-- INFORMATION GIVEN follows --
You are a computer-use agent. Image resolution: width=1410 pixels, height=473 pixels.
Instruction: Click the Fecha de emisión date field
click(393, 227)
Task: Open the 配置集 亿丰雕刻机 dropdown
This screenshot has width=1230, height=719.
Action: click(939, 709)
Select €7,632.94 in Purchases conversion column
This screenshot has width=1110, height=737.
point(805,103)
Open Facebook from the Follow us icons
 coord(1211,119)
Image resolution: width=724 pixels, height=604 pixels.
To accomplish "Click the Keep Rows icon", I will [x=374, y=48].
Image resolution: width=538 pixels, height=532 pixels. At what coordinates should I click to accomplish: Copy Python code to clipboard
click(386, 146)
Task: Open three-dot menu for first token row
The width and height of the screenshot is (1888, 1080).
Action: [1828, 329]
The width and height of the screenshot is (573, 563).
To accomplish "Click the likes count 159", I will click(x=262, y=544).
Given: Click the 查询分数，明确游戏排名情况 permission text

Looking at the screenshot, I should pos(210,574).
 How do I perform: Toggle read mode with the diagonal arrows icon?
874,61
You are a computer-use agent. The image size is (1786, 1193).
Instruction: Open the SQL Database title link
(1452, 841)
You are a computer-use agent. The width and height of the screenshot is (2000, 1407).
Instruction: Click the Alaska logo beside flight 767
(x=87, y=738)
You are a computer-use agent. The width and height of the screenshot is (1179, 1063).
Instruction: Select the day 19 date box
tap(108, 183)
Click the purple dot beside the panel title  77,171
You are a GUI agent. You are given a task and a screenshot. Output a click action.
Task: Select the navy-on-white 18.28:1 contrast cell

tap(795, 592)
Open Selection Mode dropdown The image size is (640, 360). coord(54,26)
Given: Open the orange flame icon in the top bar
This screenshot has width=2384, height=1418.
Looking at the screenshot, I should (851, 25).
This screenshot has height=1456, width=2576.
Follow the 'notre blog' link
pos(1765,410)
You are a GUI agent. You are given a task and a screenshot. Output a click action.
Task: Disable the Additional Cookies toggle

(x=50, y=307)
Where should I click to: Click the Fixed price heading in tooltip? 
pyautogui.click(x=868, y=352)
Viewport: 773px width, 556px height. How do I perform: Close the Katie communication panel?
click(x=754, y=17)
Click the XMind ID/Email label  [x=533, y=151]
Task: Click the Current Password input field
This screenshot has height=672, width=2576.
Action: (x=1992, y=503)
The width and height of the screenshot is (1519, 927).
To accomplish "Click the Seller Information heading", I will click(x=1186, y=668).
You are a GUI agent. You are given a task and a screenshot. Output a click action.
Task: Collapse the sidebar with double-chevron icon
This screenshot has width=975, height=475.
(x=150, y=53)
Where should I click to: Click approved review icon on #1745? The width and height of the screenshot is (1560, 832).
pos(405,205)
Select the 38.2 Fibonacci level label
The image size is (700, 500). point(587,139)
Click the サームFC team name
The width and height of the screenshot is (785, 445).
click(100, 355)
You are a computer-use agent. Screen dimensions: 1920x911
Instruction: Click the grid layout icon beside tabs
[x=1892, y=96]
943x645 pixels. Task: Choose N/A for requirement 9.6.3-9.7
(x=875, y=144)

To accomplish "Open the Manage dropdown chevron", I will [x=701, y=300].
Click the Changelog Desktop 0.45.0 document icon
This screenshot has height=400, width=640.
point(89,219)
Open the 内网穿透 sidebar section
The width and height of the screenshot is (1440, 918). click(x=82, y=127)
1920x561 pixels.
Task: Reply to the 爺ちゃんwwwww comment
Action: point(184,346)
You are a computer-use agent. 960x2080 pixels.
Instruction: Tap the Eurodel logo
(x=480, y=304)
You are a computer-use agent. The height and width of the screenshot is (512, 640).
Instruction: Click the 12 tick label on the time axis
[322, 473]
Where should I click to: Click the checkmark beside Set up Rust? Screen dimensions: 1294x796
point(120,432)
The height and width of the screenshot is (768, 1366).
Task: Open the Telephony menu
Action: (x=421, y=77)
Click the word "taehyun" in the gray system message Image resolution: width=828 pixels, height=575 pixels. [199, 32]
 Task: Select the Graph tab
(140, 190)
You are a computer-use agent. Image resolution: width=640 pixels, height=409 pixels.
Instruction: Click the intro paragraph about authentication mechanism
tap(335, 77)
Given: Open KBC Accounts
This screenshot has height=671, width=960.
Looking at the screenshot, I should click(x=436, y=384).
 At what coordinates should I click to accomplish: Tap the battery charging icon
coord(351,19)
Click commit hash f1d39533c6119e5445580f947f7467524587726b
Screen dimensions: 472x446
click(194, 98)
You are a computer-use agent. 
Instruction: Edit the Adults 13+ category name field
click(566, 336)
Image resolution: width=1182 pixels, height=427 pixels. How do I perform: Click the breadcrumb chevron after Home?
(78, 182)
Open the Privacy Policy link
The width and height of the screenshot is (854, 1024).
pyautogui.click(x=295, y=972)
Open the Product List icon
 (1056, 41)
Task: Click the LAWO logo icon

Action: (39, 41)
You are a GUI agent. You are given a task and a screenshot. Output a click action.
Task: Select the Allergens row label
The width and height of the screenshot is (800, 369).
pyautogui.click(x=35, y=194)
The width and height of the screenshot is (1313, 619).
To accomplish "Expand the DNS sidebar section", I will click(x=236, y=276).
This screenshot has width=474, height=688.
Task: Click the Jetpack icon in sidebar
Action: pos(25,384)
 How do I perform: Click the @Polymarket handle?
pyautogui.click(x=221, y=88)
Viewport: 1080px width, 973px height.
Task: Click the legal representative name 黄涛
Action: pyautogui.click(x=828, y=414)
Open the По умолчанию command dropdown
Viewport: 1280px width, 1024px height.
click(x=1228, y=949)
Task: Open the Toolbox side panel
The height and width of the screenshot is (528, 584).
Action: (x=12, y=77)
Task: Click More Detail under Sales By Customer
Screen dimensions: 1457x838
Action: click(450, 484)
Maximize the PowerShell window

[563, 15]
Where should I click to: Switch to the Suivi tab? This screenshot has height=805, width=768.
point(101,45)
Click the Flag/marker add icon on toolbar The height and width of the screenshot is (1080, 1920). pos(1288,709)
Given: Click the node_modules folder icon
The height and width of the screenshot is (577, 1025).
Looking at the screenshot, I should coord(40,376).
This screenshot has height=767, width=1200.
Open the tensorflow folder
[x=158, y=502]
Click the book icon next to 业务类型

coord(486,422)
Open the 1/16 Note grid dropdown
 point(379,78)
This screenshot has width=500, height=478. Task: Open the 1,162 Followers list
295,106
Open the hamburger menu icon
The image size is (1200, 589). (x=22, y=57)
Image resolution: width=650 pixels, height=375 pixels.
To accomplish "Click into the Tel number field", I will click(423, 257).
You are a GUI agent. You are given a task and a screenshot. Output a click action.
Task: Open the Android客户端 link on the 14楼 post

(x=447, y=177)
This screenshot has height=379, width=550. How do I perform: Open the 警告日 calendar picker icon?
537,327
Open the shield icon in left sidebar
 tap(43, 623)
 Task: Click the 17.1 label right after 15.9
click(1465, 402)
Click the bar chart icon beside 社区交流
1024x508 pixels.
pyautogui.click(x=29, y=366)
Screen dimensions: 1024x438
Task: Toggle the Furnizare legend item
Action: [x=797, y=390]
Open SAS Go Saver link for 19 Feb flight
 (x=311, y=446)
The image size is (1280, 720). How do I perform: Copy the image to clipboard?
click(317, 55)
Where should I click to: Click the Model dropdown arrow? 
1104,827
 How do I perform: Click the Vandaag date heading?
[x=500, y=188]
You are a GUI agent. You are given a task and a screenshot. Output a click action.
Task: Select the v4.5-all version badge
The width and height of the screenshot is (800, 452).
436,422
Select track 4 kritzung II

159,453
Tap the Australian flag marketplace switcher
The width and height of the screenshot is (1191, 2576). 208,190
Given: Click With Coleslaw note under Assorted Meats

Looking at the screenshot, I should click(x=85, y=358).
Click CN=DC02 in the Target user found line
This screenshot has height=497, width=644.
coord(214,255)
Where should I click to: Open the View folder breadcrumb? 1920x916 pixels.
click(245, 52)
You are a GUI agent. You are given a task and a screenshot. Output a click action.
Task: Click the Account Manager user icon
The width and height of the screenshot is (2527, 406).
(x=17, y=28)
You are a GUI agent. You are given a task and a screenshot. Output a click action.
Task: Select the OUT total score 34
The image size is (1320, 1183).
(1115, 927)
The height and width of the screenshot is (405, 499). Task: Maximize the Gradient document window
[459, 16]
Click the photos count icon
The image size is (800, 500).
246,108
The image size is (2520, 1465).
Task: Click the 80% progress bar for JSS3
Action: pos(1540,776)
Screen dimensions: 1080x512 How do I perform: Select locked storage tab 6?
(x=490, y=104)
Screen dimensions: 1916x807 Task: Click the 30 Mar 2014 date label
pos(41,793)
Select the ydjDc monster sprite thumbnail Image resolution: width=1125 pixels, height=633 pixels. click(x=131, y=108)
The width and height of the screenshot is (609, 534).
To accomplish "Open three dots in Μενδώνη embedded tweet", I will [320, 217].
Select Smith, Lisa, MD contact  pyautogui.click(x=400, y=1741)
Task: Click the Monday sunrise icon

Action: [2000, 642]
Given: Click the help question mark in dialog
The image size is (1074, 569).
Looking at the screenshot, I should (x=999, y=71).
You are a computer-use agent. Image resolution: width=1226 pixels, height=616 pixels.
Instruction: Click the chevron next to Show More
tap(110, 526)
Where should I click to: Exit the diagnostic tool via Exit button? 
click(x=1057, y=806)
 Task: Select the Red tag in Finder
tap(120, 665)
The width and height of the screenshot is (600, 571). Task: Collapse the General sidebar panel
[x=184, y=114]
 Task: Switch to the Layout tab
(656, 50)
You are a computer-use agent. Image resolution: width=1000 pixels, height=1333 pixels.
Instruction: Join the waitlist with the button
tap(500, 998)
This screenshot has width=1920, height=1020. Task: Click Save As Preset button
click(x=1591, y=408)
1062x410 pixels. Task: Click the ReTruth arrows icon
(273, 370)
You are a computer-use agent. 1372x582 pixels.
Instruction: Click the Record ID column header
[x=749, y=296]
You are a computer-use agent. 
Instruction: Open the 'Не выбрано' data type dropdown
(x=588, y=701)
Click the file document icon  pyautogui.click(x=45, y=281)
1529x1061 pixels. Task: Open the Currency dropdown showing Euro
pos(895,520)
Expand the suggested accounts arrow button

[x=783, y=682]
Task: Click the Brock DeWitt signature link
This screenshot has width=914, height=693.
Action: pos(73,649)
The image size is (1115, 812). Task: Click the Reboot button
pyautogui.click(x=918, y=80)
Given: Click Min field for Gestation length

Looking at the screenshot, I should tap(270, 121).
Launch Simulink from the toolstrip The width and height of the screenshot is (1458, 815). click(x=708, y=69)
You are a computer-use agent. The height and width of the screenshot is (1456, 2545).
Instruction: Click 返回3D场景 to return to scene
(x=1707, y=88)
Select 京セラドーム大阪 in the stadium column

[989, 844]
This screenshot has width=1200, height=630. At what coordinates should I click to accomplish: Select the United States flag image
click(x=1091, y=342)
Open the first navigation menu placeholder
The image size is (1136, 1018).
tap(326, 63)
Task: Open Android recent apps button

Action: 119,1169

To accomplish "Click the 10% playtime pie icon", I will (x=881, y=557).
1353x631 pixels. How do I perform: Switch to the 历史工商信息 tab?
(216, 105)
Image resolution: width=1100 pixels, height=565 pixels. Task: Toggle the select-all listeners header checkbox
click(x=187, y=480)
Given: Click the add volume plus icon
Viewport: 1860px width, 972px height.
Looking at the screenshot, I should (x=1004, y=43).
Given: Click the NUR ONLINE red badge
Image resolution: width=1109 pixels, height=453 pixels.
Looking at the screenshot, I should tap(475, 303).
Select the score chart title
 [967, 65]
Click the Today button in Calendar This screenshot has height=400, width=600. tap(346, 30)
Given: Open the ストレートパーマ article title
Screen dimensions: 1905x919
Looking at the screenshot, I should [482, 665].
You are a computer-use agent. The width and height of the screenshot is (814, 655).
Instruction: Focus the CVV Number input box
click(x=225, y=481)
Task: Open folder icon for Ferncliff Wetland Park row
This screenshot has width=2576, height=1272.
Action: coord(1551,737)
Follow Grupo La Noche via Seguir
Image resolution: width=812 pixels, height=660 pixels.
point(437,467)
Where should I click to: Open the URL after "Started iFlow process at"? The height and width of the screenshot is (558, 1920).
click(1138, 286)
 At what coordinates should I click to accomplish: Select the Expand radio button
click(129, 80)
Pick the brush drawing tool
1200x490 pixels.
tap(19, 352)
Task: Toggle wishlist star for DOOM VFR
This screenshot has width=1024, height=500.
-- INFORMATION GIVEN concluded --
WORK ITEM:
Each line from the start of the listing through the line with "Task: Open the 配置集 亿丰雕刻机 dropdown" is to be restated verbatim, both ends included.

RESPONSE TO THIS TASK:
You are a computer-use agent. Image resolution: width=1410 pixels, height=473 pixels.
Instruction: Click the Fecha de emisión date field
click(393, 227)
Task: Open the 配置集 亿丰雕刻机 dropdown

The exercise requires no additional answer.